- [Work to do]
Reproduce the lines of the records word for word, from the line containing "You are a GUI" up to and including the last line of the records. Leave the pictures out of your answer.

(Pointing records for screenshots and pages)

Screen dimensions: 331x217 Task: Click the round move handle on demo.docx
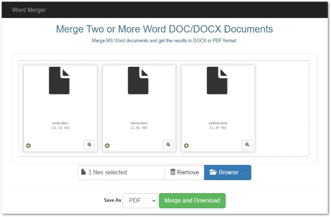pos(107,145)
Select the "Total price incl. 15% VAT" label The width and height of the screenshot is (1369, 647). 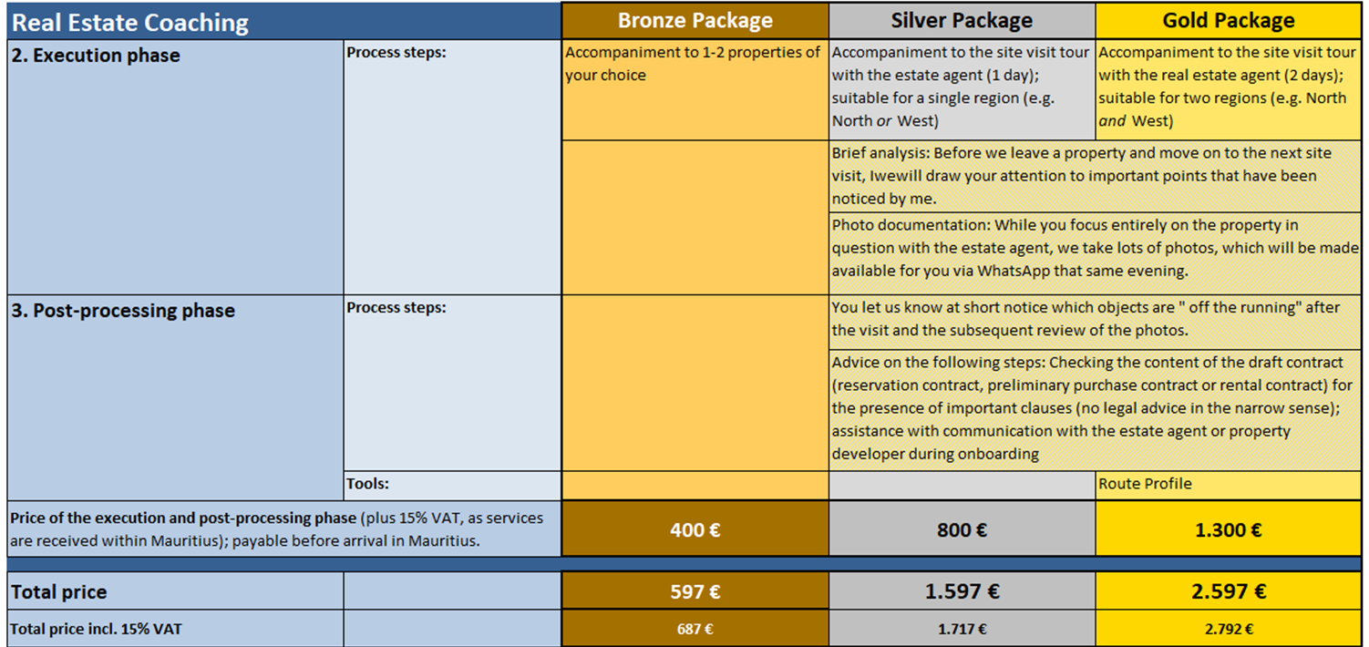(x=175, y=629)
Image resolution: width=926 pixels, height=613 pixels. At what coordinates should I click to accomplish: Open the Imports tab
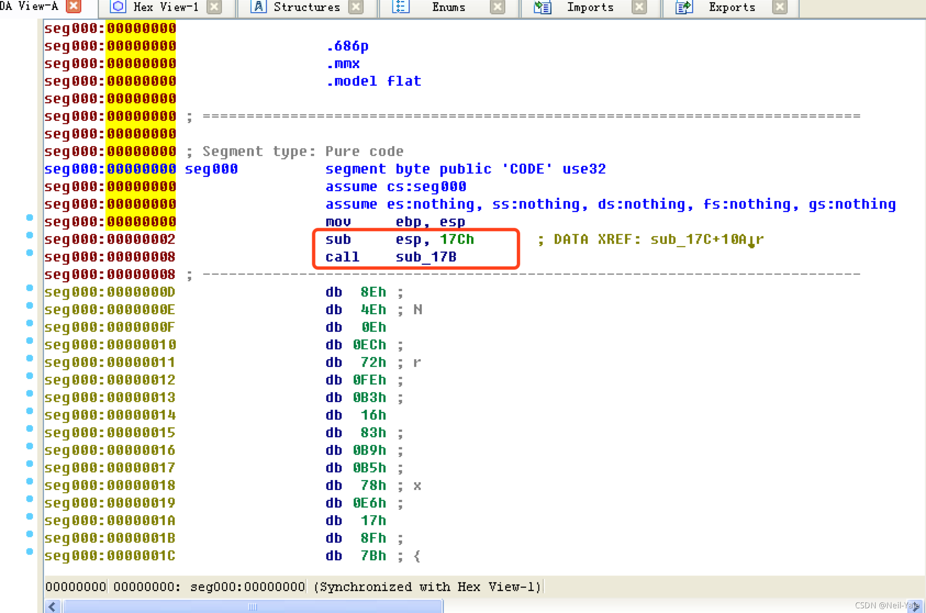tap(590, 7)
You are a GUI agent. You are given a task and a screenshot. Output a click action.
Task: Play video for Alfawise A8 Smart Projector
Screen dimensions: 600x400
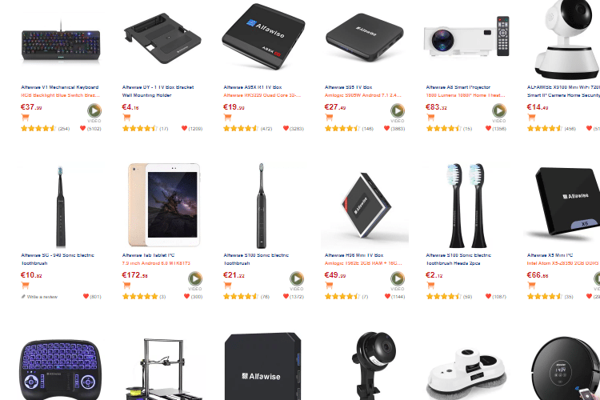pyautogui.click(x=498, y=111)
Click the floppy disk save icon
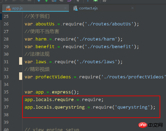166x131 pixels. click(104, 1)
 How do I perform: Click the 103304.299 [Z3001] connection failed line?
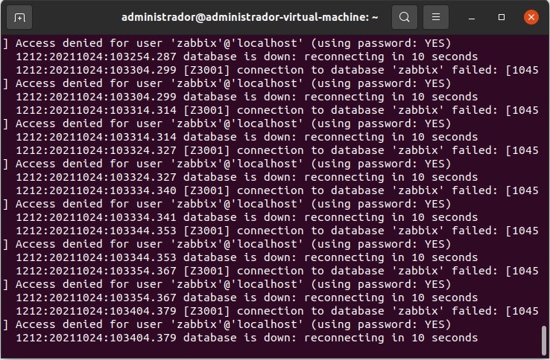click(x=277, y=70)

- [Exercise result]
You are a GUI agent. You are given a task and a screenshot. Output a click action.
Task: Play video for Alfawise A8 Smart Projector
Screen dimensions: 600x400
pyautogui.click(x=498, y=111)
Click the floppy disk save icon
166x131 pixels. click(104, 1)
 How do I perform: Click the 103304.299 [Z3001] connection failed line?
click(x=277, y=70)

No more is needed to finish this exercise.